Your objective
Copy each of the records exactly.

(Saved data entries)
+-------+

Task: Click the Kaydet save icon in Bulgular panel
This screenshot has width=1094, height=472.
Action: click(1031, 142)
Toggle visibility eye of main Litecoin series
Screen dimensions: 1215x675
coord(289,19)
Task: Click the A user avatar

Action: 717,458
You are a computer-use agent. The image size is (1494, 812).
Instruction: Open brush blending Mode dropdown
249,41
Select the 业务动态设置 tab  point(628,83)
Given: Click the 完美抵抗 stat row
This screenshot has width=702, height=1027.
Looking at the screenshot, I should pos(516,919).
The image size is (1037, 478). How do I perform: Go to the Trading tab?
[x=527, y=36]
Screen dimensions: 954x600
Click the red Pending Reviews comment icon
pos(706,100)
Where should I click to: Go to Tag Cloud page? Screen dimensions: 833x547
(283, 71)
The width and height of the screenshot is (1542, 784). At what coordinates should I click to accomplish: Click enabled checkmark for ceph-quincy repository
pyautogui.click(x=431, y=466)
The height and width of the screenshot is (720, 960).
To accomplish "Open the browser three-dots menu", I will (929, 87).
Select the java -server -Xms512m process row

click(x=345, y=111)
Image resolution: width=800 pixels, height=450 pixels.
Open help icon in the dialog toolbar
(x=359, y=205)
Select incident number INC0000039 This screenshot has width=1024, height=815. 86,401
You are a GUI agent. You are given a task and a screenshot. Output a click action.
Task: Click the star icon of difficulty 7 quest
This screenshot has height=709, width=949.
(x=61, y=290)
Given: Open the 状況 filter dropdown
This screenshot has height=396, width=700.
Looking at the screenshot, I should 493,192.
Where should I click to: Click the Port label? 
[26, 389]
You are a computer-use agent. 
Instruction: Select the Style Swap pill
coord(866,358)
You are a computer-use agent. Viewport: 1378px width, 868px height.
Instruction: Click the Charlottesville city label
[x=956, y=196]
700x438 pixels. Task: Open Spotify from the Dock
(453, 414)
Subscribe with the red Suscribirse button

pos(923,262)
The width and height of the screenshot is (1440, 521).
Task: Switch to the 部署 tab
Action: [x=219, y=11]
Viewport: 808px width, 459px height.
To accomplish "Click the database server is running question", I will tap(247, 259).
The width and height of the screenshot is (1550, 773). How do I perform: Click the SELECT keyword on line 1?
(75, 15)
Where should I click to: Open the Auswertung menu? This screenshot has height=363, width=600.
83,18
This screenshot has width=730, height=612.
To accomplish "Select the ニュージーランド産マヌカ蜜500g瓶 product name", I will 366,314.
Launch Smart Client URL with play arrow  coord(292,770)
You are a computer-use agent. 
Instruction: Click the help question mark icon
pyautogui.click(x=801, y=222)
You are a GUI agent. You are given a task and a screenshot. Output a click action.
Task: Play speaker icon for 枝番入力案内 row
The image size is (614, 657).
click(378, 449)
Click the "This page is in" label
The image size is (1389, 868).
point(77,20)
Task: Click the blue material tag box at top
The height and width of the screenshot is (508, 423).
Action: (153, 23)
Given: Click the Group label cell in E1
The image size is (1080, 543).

+-------+

Result below
Task: Click the Kaydet save icon in Bulgular panel
This screenshot has width=1094, height=472.
Action: click(1031, 142)
Toggle visibility eye of main Litecoin series
Screen dimensions: 1215x675
coord(289,19)
Task: Click the A user avatar

Action: 717,458
You are a computer-use agent. The image size is (1494, 812).
Instruction: Open brush blending Mode dropdown
249,41
Select the 业务动态设置 tab  point(628,83)
Given: Click the 完美抵抗 stat row
This screenshot has width=702, height=1027.
Looking at the screenshot, I should pos(516,919).
The image size is (1037, 478). How do I perform: Go to the Trading tab?
[x=527, y=36]
Screen dimensions: 954x600
Click the red Pending Reviews comment icon
pos(706,100)
Where should I click to: Go to Tag Cloud page? Screen dimensions: 833x547
(283, 71)
The width and height of the screenshot is (1542, 784). At what coordinates should I click to accomplish: Click enabled checkmark for ceph-quincy repository
pyautogui.click(x=431, y=466)
The height and width of the screenshot is (720, 960).
To accomplish "Open the browser three-dots menu", I will (929, 87).
Select the java -server -Xms512m process row

click(x=345, y=111)
Image resolution: width=800 pixels, height=450 pixels.
Open help icon in the dialog toolbar
(x=359, y=205)
Select incident number INC0000039 This screenshot has width=1024, height=815. 86,401
You are a GUI agent. You are given a task and a screenshot. Output a click action.
Task: Click the star icon of difficulty 7 quest
This screenshot has height=709, width=949.
(x=61, y=290)
Given: Open the 状況 filter dropdown
This screenshot has height=396, width=700.
Looking at the screenshot, I should 493,192.
Where should I click to: Click the Port label? 
[26, 389]
You are a computer-use agent. 
Instruction: Select the Style Swap pill
coord(866,358)
You are a computer-use agent. Viewport: 1378px width, 868px height.
Instruction: Click the Charlottesville city label
[x=956, y=196]
700x438 pixels. Task: Open Spotify from the Dock
(453, 414)
Subscribe with the red Suscribirse button

pos(923,262)
The width and height of the screenshot is (1440, 521).
Task: Switch to the 部署 tab
Action: [x=219, y=11]
Viewport: 808px width, 459px height.
To accomplish "Click the database server is running question", I will tap(247, 259).
The width and height of the screenshot is (1550, 773). How do I perform: Click the SELECT keyword on line 1?
(75, 15)
Where should I click to: Open the Auswertung menu? This screenshot has height=363, width=600.
83,18
This screenshot has width=730, height=612.
To accomplish "Select the ニュージーランド産マヌカ蜜500g瓶 product name", I will 366,314.
Launch Smart Client URL with play arrow  coord(292,770)
You are a computer-use agent. 
Instruction: Click the help question mark icon
pyautogui.click(x=801, y=222)
You are a GUI agent. You are given a task and a screenshot. Output a click action.
Task: Play speaker icon for 枝番入力案内 row
The image size is (614, 657).
click(378, 449)
Click the "This page is in" label
The image size is (1389, 868).
point(77,20)
Task: Click the blue material tag box at top
The height and width of the screenshot is (508, 423).
Action: (153, 23)
Given: Click the Group label cell in E1
The image size is (1080, 543).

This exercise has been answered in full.